Frank and I met in a tennis club for singles. Frank was very chivalrous when we were dating, and that extended to tennis. He was much better than me, rated Men’s-A tournament level in our club. I was a Women’s-C. We only played together informally, with friends. Back then Frank was unconcerned about whether we won or lost. We just had fun.

Then we got married, and things changed. After we lost a match he would say things like “You need to work on your serve” or “You need to practice your volley” or “You’ve got a weak slam.” We’d go out during the week and he’d feed me volleys to return as slams, or coach me on my serve, or feed me fast and corner balls to return. We drilled and drilled. He wanted to win his doubles matches.
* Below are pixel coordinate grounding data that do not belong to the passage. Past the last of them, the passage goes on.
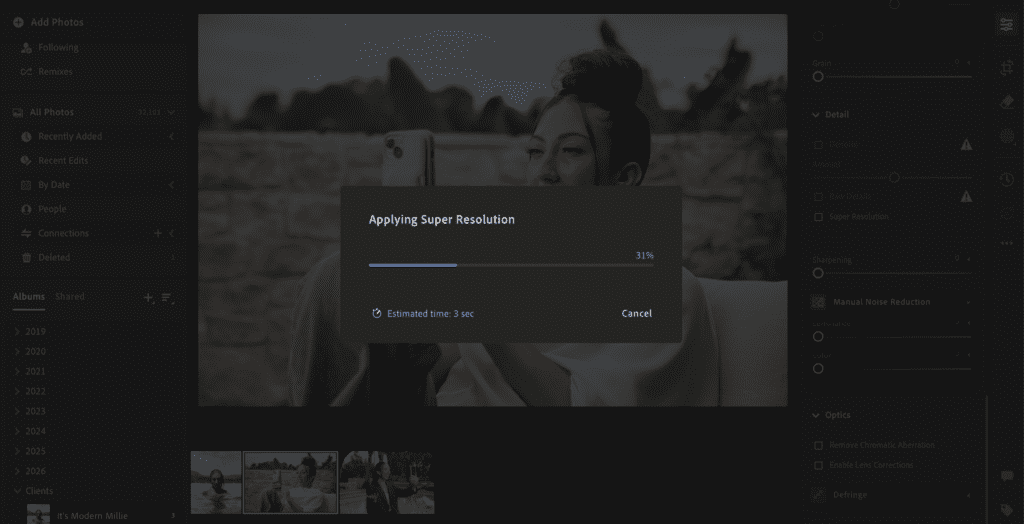Cancel the Super Resolution process
This screenshot has width=1024, height=524.
point(636,313)
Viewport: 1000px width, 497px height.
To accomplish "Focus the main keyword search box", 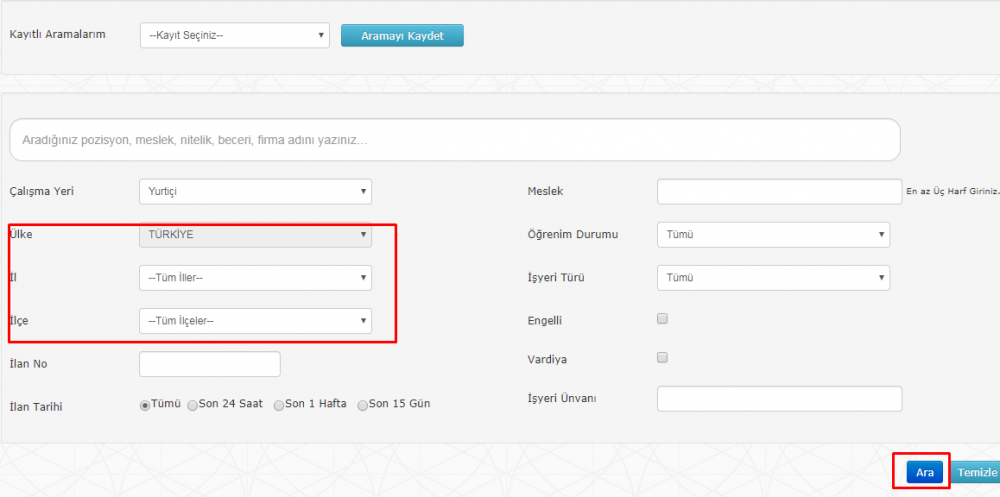I will click(x=455, y=141).
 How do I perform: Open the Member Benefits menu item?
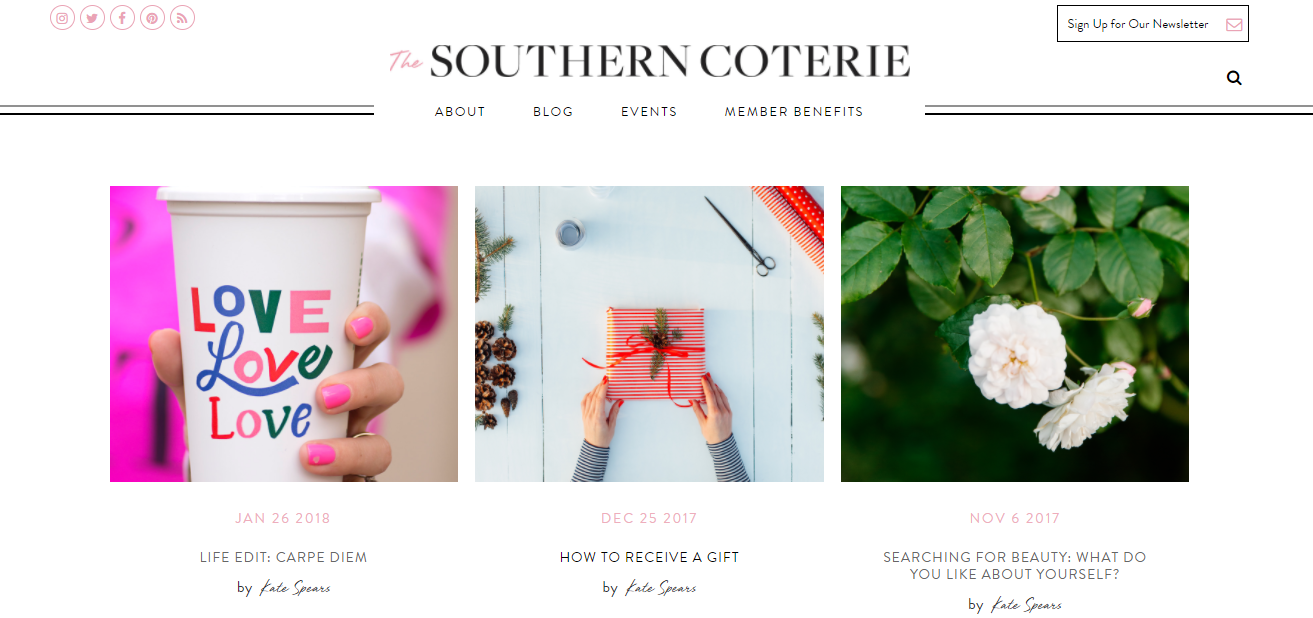coord(794,112)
With the pressure on, tennis became just one more stress on top of my busy life as a working mother. Eventually I quit playing. Frank practiced some weekday evenings and played every Sunday. I alternated between hiking and going to movies on Sunday. On movie days I went to a little theatre that was next to a coffee shop, and after the movie I’d treat myself to a guilty pleasure—espresso and a luscious gelato. In solitary splendor, I enjoyed myself immensely.  
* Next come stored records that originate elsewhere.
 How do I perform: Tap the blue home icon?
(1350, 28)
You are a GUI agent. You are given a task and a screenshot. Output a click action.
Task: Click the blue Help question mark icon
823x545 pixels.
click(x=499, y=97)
Then Frank broke his metatarsal bone running down a tennis ball, when he was 65. It was quite painful and he wore a big knee-high boot for two months and did physical therapy for a long time after that. He never went back to tennis. He felt the foot was a weak link and susceptible to re-injury at his age. He gave his huge bag of beat-up practice balls to a friend who has a lovable Yorkshire terrier named Maggie.

Now Frank and I go to the movies nearly every Sunday. We both enjoy them. No one competes, no one loses, no one screws up. We laugh and we cry. We have animated, enjoyable discussions of the film afterwards over a nice dinner. We both win. So far the score is Love-Love. Actually, Love-Love-Love. Maggie adores her tennis balls.

Poor Man’s Keurig

A small coffee-lover’s miracle recently happened in my life. I love Keurig coffee but their single-cup coffee brewers are too expensive for me. So are most other single-cup makers. I’m at financial critical mass in my retirement. I seriously need to cut down on my spending and am following an airtight budget. The single-cup brewers are also large, and we have a small kitchen with limited counter space. Lastly, most brewers come only in black.

After a lot of shopping around,  I just sighed and figured I’d have to plod through my life without one…drinking boring old ground stuff…the same flavor for months until the container is finally empty.  

I got hooked on Keurig at my church, of all places, which has a big selection of pod flavors and a Keurig brewer in the kitchen. I thought about buying one and reducing my tithe accordingly. After all, the church got me hooked. But the better part of my conscience prevailed.

Enter Procter-Silex, with a single-cup coffee maker for $25.00!! I just couldn’t stop searching, and one day voila! There it was. It’s small and it does the job. I feel almost guilty, finding a single-cup brewer that cheap. Like I’ve outsmarted the gods. And another miracle is that it comes in white, on Target.com. It’s perfect in my kitchen.

My mornings are joyous. Now I go into the kitchen wondering, “What will it be today? Dunkin’ Donuts Dunkin Dark? Green Mountain Southern Pecan? Eight O’Clock Original?” The choices are infinite. And I usually drink only one a day so it doesn’t break the bank. I’m enjoying single-cup coffee just like rich people with big kitchens. And loving it.